Press Release of Senator Crapo
CRAPO CO-SPONSORS BILL TO MAKE TAX CUTS PERMANENT
Says small businesses, farmers benefit by estate tax bill
Contact: Susan Wheeler
Washington, DC – Idaho Senator Mike Crapo is co-sponsoring S. 420, the Death Tax Repeal Permanency Act. This bill, introduced by Senators Jon Kyl (R-Arizona) and Bill Nelson (D-Florida), would make the repeal of the estate tax, sometimes referred to as the death tax, permanent. Congress and the President must act to prevent a sunset clause scheduled for 2011 from ending the tax cuts passed in 2001.

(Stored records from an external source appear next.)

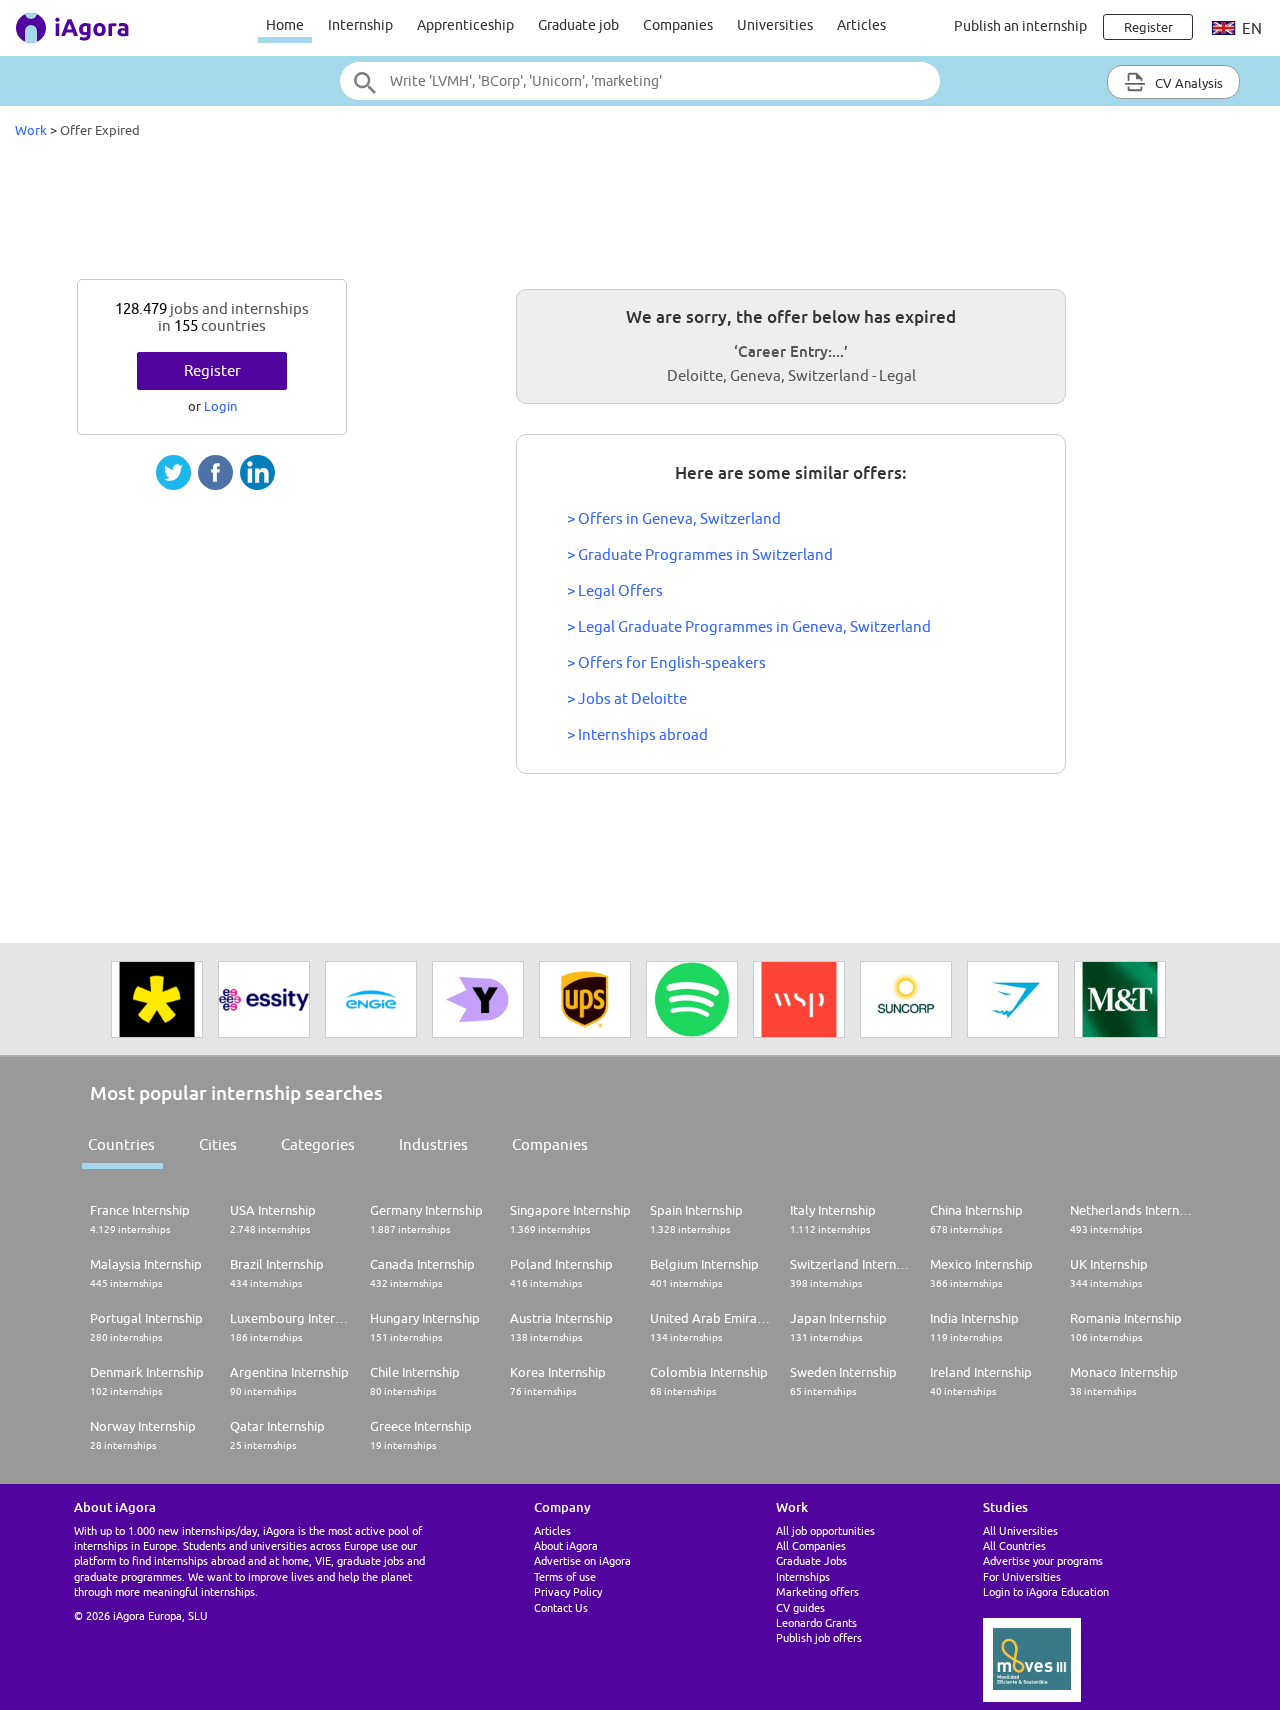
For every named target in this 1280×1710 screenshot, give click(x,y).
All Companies (811, 1545)
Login (220, 406)
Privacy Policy (568, 1591)
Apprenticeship (465, 25)
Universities (775, 25)
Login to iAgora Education (1046, 1591)
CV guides (800, 1607)
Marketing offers (817, 1591)
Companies (678, 25)
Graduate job (578, 25)
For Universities (1022, 1576)
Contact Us (561, 1607)
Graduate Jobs (811, 1560)
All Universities (1020, 1530)
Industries (433, 1144)
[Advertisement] (640, 214)
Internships (803, 1576)
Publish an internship (1020, 26)
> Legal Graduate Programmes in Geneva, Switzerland (749, 626)
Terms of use (565, 1576)
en (1250, 28)
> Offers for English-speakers (666, 662)
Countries (121, 1144)
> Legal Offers (615, 590)
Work (31, 130)
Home (285, 25)
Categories (318, 1144)
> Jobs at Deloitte (627, 698)
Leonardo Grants (816, 1622)
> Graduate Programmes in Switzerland (700, 554)
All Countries (1014, 1545)
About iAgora (566, 1545)
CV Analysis (1187, 83)
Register (212, 370)
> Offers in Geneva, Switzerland (674, 518)
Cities (218, 1144)
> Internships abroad (637, 734)
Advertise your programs (1043, 1560)
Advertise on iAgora (582, 1560)
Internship (360, 25)
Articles (861, 25)
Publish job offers (819, 1637)
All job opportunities (825, 1530)
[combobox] (640, 81)
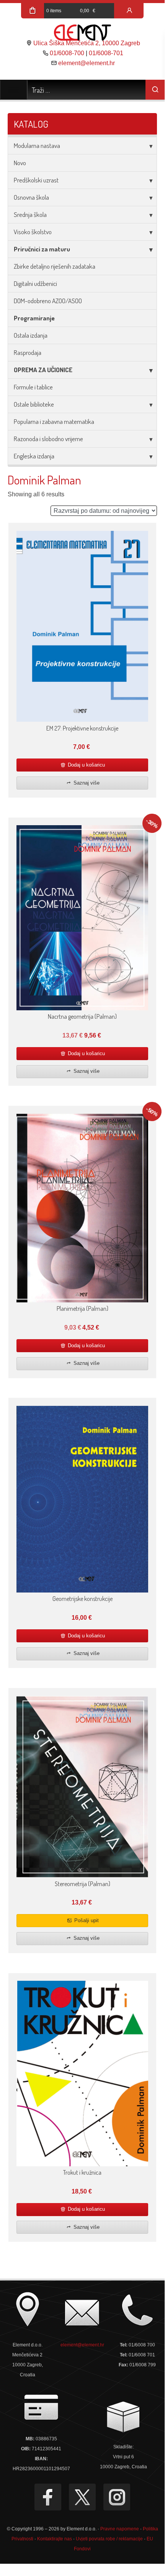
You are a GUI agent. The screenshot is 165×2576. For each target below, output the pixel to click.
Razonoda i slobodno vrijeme (48, 439)
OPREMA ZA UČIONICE (43, 370)
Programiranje (34, 318)
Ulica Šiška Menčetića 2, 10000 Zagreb (86, 43)
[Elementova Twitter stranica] (82, 2497)
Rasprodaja (27, 352)
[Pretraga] (155, 90)
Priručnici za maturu (42, 249)
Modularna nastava (37, 145)
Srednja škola (30, 214)
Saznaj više (86, 783)
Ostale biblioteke (34, 404)
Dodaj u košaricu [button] (85, 765)
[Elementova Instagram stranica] (116, 2497)
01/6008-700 (67, 53)
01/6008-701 (106, 53)
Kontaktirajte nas (54, 2539)
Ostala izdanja (30, 335)
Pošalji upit (86, 1920)
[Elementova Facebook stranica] (47, 2497)
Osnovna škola (31, 197)
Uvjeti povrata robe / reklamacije (109, 2539)
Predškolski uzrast (36, 180)
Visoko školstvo (33, 232)
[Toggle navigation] (13, 89)
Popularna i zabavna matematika (54, 421)
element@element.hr (86, 63)
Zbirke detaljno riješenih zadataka (54, 266)
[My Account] (129, 10)
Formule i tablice (33, 387)
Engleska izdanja (34, 456)
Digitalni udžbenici (35, 283)
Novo (20, 163)
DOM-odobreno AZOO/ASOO (48, 301)
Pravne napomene (119, 2529)
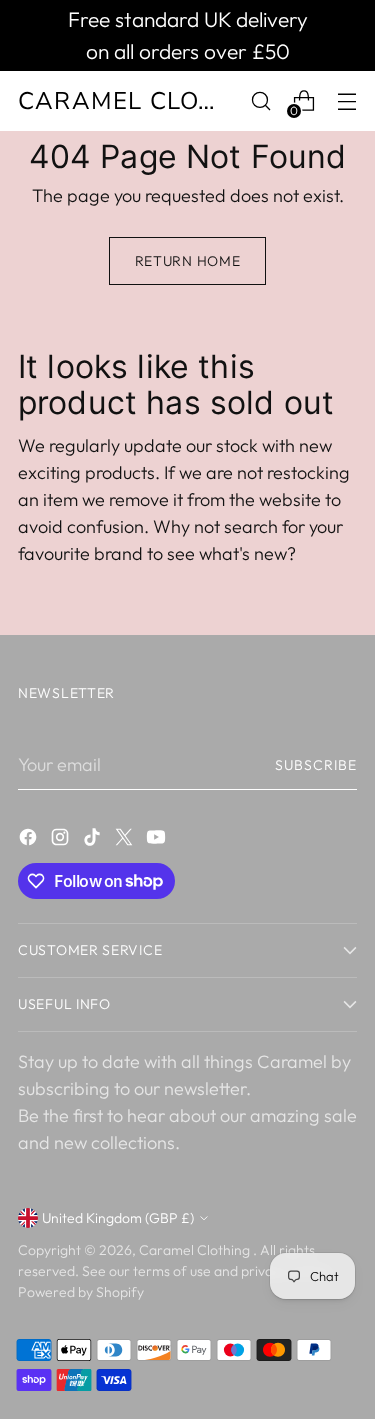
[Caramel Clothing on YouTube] (158, 840)
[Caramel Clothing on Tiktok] (94, 840)
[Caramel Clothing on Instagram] (62, 840)
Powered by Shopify (81, 1292)
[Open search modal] (260, 101)
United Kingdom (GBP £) (118, 1218)
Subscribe (316, 765)
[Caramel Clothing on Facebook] (30, 840)
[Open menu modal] (346, 101)
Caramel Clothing (196, 1250)
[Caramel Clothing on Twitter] (126, 840)
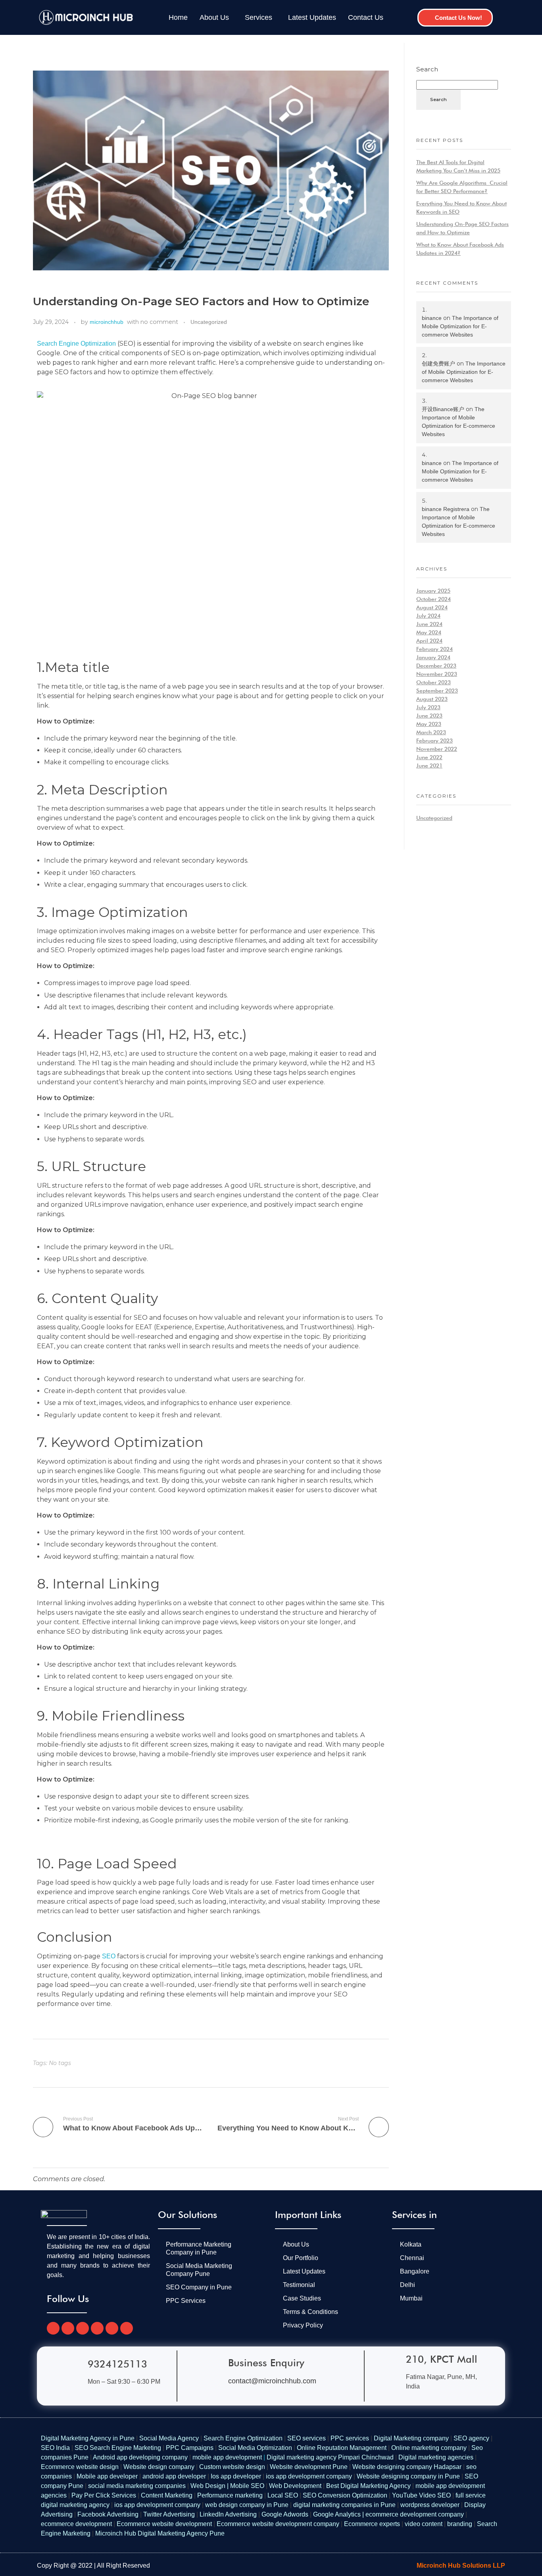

Crapo said the estate tax unfairly singles out the economic engines that drive economic recovery such as small businesses and farmers. “The estate tax may be the most unfair tax on the books,” said Crapo. “This tax makes it cheaper for the owner of a small family business to sell it rather than pass it along to his or her children. Without Congressional action now, estate tax rates will immediately return to their pre-2001 levels in 2011, after a one-year full elimination in 2010. These farmers and business owners need certainty in the tax code now so they can make the proper planning decisions for their own future as well as their families' future.”
Crapo noted that farm families are among the hardest hit. “Ninety-four percent of all agricultural products sold come from family farms. Unfortunately, in the 1990s, twice the number of farm estates paid death taxes compared to other estates. Paying taxes as high as 47 percent seems to leave little incentive to pass the farm on to your children.”
Crapo added the small businesses most affected by the estate tax create two-thirds of new jobs in the U.S. and comprise well over half the workforce. He pointed to studies predicting the elimination of the estate and gift taxes could create 275,000 new jobs by 2010.
“Our economy is improving, in part because of the tax reform package Congress passed in 2001. Now is the time to make permanent responsible tax reform that creates economic activity,” Crapo added. “Ending this onerous tax is a good effort to move reform along. The estate tax has been around since 1916 and was never intended to create the consequences on jobs and family businesses it has.”
As a member of the Senate Finance Committee, Crapo will be one of the first senators to vote on tax reform proposals, which are first proposed and debated in that committee.